Rebel is a 2012 Indian Telugu-language action film written and directed by Raghava Lawrence. Starring Prabhas, Tamannaah Bhatia, Mukesh Rishi and Deeksha Seth, the film is produced by J. Bhaghawan and J. Pulla Rao under the Sri Balaji Cine Media banner. The story revolves around Rishi,  a young rebel who is out to seek revenge on the murderers of his family. But to get at them he first needs to befriend Nandini, a hip-hop dancer who resides at Bangkok and he will not stop at nothing to get his goal.

Lawrence also handled the choreography and composed the music. Released on 28 September 2012, the film was a huge commercial failure at the box office.

Plot 
Rishi  is the happy-go-lucky son of Bhupathi, a powerful dictator of the village, who is liked by the villagers. Rishi is influenced by his father's ideals and grows up just like him. However, Bhupathi does not want his son to take up violence and sends him to Bangalore for studies and to learn music. There, Rishi falls for an orphan named Deepali and brings her to his house in the disguise of his old music teacher as he wants his father to be happy that he does not take up the violence. During the festivals held in their village, Simhadri sends 100 thugs to kill Bhupathi and his family, but Rishi eliminates all the thugs. Bhupathi's brother Jayram joins hands with Simhadri so that they can kill Bhupathi, Bhupathi's wife Lakshmi, and Deepali. Simhadri tells Rishi that a local goon helped Jayram kill Bhupathi and his family. Simhadri soon kills himself, and Rishi stabs his dead body multiple times. Some of Bhupathi's bodyguards are still alive, including Raju. They assist Rishi to get revenge.

========================================

- [YOUR TASKS]
a – In the Rebel film article, shorten the paragraph beginning "Lawrence also handled" while keeping its main facts.
b – Switch "Bangkok" to "Singapore" in the Rebel film article, and give the passage starting with "Rebel is a 2012" and going on through "get his goal.".
Base your answers only on the Rebel film article.

- [EXTRACTED ENTRIES]
========================================

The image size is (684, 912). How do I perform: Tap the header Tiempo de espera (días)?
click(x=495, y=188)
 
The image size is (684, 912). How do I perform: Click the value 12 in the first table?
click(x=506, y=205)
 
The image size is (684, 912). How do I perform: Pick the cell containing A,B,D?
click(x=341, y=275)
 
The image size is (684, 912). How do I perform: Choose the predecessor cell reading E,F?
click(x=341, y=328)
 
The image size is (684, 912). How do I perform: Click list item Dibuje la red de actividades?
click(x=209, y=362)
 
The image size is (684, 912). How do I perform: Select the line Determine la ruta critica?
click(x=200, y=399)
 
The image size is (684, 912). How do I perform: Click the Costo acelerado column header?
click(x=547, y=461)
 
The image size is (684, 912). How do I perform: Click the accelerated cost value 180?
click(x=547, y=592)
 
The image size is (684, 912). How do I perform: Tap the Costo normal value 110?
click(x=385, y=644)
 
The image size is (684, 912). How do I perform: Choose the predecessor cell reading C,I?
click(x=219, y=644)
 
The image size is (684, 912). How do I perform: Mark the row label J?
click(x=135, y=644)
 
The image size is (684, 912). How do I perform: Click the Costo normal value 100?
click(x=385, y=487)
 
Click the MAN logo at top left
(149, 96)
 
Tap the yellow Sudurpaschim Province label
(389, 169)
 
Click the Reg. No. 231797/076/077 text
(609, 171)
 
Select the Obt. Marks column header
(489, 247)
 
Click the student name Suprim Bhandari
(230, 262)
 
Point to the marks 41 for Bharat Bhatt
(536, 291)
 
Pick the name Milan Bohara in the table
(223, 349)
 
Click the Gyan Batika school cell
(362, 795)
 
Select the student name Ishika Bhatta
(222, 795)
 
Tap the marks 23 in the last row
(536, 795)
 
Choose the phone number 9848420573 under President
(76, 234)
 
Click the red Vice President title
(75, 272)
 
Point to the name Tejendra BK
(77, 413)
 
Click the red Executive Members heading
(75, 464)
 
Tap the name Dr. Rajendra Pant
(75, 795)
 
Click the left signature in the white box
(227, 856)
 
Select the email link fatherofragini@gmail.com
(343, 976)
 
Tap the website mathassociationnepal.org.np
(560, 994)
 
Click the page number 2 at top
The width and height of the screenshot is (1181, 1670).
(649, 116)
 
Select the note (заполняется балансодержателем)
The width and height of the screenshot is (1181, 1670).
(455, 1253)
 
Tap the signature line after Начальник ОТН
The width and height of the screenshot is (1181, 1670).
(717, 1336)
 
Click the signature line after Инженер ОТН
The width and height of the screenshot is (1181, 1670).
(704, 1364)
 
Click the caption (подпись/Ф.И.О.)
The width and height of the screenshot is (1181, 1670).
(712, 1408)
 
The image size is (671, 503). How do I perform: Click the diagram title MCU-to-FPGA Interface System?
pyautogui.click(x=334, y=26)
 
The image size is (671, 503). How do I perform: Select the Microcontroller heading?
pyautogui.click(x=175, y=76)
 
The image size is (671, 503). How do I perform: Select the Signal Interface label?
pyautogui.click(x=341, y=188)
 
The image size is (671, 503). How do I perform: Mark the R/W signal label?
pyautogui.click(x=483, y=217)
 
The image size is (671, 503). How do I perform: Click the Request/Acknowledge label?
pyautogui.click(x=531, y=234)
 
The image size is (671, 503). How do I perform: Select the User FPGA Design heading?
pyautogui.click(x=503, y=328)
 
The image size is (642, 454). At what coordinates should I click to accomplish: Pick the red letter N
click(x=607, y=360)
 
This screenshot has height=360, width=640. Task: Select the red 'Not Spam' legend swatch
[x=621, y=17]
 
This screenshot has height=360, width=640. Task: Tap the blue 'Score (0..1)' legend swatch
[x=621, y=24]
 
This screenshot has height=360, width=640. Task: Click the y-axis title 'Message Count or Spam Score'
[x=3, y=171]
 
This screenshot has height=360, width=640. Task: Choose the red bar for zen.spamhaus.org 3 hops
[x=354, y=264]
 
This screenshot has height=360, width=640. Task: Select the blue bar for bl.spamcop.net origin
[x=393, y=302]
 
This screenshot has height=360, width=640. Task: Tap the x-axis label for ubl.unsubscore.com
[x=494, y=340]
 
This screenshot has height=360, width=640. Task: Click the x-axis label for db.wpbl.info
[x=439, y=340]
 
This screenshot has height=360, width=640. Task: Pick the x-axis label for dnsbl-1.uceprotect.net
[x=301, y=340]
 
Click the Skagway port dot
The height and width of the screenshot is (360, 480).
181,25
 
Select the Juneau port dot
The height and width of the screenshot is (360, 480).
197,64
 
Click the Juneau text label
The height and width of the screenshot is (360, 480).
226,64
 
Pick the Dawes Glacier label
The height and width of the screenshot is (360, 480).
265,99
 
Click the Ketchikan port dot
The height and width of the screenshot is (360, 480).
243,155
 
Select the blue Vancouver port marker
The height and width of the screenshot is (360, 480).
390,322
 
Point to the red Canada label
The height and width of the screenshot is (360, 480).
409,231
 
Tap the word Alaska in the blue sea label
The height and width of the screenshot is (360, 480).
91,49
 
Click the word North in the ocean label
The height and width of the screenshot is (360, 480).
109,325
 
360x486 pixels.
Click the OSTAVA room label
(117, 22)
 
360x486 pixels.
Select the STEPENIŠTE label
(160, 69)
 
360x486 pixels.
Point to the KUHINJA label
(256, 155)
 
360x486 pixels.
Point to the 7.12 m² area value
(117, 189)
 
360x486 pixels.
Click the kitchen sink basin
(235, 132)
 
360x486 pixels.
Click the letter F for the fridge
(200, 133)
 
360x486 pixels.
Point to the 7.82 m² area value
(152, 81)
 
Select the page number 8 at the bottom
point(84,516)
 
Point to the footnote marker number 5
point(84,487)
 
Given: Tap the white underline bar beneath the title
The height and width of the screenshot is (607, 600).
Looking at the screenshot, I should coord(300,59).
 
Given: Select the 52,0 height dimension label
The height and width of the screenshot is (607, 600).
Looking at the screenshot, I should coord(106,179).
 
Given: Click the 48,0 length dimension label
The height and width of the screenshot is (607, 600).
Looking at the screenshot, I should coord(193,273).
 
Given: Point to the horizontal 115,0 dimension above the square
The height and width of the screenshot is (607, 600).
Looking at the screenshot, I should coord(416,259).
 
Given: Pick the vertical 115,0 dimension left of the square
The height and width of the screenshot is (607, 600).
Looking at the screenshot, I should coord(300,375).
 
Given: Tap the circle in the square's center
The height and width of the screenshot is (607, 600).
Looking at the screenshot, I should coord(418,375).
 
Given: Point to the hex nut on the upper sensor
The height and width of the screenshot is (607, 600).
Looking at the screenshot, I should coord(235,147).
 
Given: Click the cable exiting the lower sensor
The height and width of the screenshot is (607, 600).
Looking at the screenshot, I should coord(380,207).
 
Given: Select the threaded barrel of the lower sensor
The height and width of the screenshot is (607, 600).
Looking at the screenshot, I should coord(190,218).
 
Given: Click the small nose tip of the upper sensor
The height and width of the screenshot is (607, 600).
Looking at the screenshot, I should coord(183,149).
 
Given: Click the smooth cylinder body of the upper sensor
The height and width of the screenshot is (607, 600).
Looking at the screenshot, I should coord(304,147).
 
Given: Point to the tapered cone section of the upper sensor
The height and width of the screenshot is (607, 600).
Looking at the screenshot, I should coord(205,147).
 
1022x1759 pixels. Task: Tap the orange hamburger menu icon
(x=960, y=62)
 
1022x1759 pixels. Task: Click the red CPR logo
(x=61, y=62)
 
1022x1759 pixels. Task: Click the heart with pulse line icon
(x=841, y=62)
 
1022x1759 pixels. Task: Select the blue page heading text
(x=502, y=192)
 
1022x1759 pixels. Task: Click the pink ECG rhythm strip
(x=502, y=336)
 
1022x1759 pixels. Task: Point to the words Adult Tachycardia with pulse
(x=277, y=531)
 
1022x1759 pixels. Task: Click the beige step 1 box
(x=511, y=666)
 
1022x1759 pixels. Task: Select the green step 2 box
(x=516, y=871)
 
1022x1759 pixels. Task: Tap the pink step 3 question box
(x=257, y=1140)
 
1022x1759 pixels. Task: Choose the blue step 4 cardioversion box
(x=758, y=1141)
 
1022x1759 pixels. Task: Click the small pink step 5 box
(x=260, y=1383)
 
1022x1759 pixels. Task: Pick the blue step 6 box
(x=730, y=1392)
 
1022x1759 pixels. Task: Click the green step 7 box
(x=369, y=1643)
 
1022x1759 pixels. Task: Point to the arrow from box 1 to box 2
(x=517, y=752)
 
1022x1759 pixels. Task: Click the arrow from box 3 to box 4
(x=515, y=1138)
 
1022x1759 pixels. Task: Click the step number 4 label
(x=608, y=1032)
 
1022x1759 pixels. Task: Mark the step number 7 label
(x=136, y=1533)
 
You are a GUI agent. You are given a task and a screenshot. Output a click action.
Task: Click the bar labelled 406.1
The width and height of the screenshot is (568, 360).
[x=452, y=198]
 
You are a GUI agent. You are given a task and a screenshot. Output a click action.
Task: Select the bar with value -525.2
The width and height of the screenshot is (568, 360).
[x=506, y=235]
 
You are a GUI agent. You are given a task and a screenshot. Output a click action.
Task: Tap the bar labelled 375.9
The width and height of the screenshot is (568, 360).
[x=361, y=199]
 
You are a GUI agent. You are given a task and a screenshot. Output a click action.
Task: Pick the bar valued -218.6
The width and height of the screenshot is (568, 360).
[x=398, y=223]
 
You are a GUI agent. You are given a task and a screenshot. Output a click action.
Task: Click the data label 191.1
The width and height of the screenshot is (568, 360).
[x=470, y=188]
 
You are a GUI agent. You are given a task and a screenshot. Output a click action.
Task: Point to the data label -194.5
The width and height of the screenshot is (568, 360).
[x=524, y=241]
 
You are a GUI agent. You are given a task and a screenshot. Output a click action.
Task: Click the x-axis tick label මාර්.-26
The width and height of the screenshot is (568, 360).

========================================

- [FINAL ANSWERS]
a – Lawrence also did the film's choreography and music. Released on 28 September 2012, it was a major box-office flop.

b –
Rebel is a 2012 Indian Telugu-language action film written and directed by Raghava Lawrence. Starring Prabhas, Tamannaah Bhatia, Mukesh Rishi and Deeksha Seth, the film is produced by J. Bhaghawan and J. Pulla Rao under the Sri Balaji Cine Media banner. The story revolves around Rishi,  a young rebel who is out to seek revenge on the murderers of his family. But to get at them he first needs to befriend Nandini, a hip-hop dancer who resides at Singapore and he will not stop at nothing to get his goal.